Top of EXTRACTED ENTRIES

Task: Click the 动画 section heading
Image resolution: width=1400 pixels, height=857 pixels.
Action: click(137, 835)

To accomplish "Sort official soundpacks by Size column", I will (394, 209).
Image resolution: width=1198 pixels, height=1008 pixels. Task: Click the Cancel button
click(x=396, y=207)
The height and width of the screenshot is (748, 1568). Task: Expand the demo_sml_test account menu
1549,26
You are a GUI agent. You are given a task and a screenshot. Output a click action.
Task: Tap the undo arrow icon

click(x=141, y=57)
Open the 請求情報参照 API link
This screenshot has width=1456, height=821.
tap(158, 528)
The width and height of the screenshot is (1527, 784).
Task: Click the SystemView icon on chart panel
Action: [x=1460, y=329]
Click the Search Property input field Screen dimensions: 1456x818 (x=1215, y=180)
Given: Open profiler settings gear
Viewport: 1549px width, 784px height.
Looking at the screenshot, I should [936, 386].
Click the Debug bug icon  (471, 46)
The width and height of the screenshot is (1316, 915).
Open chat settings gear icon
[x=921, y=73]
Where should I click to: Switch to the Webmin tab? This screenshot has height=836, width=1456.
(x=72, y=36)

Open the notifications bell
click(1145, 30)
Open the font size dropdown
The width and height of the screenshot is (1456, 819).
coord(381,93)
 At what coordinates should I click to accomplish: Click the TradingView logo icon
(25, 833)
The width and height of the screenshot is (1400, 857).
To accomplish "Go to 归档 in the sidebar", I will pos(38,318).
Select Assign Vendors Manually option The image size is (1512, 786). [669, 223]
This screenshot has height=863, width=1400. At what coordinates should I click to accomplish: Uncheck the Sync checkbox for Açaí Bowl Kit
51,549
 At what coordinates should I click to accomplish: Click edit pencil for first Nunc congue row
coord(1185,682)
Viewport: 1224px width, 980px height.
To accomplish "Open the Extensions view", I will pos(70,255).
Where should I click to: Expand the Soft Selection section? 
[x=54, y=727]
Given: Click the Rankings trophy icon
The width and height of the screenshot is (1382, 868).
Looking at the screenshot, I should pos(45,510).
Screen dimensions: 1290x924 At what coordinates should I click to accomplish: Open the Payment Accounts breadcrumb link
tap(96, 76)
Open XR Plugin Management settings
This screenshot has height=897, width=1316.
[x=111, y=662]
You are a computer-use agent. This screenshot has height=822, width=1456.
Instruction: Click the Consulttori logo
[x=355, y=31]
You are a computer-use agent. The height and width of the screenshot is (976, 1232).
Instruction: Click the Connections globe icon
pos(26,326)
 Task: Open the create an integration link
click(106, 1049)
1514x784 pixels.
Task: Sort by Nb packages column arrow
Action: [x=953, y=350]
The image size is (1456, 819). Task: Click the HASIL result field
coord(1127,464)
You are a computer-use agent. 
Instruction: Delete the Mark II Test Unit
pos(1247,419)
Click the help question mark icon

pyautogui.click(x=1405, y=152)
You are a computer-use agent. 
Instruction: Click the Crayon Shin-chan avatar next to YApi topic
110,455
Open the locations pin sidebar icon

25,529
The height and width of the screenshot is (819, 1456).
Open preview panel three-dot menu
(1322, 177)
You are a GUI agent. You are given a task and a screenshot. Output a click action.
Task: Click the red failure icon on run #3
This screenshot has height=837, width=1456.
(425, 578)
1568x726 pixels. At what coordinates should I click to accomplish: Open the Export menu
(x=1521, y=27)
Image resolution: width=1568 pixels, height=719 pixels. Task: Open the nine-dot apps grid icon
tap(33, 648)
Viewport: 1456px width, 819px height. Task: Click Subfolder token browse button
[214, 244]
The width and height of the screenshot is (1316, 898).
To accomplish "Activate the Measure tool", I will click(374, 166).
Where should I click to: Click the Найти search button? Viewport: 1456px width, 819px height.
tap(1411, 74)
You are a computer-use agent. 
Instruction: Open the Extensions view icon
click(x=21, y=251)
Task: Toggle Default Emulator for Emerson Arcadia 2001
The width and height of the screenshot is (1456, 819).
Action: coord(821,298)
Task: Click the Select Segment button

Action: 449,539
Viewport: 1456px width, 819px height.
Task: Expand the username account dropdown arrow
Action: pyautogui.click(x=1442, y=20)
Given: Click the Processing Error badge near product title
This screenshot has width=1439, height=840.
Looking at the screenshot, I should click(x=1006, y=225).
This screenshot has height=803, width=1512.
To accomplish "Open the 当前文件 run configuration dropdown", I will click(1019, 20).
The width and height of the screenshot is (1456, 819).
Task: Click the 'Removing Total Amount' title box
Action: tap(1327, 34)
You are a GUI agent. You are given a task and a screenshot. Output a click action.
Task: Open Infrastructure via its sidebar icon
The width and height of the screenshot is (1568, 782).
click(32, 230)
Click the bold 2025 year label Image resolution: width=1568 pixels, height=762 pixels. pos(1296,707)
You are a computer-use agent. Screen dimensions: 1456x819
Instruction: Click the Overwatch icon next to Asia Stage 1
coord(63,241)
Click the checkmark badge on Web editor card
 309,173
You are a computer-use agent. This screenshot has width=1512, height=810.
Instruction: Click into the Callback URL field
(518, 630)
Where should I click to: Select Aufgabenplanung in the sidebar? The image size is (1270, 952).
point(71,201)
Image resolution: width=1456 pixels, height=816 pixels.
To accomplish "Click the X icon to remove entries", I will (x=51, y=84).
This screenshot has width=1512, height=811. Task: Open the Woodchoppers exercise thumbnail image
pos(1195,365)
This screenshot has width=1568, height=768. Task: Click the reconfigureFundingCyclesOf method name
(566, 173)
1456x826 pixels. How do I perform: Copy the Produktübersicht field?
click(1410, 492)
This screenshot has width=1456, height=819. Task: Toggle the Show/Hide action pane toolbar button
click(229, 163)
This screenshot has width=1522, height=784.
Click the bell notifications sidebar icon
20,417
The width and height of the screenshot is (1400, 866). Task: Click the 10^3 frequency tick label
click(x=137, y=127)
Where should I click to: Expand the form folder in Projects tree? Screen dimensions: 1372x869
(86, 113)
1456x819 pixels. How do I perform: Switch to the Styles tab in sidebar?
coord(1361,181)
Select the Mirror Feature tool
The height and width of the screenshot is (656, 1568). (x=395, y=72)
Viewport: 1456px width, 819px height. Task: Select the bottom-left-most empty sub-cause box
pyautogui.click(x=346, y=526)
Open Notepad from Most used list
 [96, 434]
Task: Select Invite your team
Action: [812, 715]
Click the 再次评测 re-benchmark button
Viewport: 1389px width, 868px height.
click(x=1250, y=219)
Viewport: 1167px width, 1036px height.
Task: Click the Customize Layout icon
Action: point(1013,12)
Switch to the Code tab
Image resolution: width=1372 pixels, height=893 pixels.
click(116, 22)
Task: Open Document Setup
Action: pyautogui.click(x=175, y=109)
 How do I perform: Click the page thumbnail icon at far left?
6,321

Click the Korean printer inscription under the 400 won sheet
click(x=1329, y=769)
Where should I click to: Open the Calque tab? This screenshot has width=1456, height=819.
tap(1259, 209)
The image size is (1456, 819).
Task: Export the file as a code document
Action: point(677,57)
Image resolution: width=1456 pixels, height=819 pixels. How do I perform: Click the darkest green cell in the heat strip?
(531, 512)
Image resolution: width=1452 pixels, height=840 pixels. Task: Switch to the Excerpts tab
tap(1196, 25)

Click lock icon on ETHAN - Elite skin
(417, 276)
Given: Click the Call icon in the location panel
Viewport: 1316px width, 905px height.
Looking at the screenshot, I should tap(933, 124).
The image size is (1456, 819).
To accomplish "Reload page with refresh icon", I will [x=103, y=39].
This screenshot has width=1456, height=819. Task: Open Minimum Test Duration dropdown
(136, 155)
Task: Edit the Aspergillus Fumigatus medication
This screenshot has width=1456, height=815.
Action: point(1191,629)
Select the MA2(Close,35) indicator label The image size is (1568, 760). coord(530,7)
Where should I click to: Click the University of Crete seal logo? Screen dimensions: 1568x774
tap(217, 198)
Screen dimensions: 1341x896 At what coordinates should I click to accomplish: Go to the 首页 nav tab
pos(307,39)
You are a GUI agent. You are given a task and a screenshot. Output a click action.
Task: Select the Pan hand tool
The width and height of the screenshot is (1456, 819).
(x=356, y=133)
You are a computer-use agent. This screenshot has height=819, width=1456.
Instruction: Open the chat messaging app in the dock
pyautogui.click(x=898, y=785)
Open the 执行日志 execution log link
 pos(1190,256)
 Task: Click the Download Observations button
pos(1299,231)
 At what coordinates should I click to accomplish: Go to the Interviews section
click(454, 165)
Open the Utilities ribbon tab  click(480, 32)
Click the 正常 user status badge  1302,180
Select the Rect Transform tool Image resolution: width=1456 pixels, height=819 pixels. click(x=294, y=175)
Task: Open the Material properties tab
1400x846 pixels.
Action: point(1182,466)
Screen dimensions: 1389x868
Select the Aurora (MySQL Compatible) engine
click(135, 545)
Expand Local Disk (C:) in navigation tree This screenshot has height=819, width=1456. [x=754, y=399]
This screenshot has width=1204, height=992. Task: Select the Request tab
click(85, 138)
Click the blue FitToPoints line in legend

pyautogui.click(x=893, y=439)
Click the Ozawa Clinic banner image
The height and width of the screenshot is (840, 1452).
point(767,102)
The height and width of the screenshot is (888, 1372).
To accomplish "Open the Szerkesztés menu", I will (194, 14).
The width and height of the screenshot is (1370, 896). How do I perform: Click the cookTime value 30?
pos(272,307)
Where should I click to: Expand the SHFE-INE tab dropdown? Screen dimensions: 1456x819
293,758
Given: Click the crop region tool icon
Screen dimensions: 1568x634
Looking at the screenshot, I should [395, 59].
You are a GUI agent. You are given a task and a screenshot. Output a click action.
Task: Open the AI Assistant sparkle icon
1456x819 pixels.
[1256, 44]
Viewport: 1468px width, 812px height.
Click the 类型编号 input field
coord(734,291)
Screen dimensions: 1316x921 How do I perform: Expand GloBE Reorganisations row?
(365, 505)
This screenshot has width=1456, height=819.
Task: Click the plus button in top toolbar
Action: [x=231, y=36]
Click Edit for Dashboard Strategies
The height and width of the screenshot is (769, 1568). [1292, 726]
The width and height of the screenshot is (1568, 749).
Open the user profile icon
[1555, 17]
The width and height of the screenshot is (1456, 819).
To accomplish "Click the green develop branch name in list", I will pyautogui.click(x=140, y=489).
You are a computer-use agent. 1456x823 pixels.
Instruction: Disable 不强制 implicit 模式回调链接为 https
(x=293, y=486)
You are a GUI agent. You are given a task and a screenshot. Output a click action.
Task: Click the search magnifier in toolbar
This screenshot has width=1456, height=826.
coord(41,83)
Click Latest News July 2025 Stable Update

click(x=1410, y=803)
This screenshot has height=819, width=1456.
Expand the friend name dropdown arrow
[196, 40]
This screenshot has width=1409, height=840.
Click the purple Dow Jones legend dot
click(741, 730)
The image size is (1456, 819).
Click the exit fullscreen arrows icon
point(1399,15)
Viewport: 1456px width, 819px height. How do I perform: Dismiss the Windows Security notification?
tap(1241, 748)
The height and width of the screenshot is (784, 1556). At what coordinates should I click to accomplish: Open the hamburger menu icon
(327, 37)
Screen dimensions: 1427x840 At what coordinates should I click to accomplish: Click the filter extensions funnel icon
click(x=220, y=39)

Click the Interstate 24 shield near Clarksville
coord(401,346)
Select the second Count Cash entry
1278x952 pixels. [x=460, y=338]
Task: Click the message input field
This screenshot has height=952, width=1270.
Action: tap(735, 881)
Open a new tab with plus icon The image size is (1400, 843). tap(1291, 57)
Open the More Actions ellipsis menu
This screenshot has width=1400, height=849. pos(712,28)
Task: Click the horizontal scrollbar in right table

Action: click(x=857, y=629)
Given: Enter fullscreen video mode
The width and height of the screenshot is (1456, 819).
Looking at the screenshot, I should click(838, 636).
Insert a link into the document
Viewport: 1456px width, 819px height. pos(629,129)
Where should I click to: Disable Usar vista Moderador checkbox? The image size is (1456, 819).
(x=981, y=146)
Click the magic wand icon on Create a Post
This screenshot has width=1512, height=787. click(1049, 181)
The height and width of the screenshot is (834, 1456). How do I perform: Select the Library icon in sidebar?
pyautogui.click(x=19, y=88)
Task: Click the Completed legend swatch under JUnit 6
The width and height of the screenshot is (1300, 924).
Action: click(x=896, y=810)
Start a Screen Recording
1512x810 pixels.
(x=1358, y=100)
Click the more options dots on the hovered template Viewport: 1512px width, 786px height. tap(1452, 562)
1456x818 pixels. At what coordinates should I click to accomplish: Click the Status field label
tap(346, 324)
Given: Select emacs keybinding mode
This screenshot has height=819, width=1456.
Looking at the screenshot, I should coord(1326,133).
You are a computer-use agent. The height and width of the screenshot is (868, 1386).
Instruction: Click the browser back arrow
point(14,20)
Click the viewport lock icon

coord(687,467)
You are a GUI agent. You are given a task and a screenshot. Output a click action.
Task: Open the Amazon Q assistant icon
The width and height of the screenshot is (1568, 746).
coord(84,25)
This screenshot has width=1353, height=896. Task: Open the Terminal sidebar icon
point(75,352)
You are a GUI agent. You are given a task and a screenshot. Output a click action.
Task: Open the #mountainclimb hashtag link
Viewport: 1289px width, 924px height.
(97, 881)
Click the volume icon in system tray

Bottom of EXTRACTED ENTRIES

▶ [BRIEF]: Please return exactly the lines from the opening line of the data above through the line with "Click the Debug", both included and nothing else.

▶ [EXPECTED OUTPUT]:
Task: Click the 动画 section heading
Image resolution: width=1400 pixels, height=857 pixels.
Action: click(137, 835)

To accomplish "Sort official soundpacks by Size column", I will (394, 209).
Image resolution: width=1198 pixels, height=1008 pixels. Task: Click the Cancel button
click(x=396, y=207)
The height and width of the screenshot is (748, 1568). Task: Expand the demo_sml_test account menu
1549,26
You are a GUI agent. You are given a task and a screenshot. Output a click action.
Task: Tap the undo arrow icon

click(x=141, y=57)
Open the 請求情報参照 API link
This screenshot has width=1456, height=821.
tap(158, 528)
The width and height of the screenshot is (1527, 784).
Task: Click the SystemView icon on chart panel
Action: [x=1460, y=329]
Click the Search Property input field Screen dimensions: 1456x818 (x=1215, y=180)
Given: Open profiler settings gear
Viewport: 1549px width, 784px height.
Looking at the screenshot, I should [936, 386].
Click the Debug bug icon  (471, 46)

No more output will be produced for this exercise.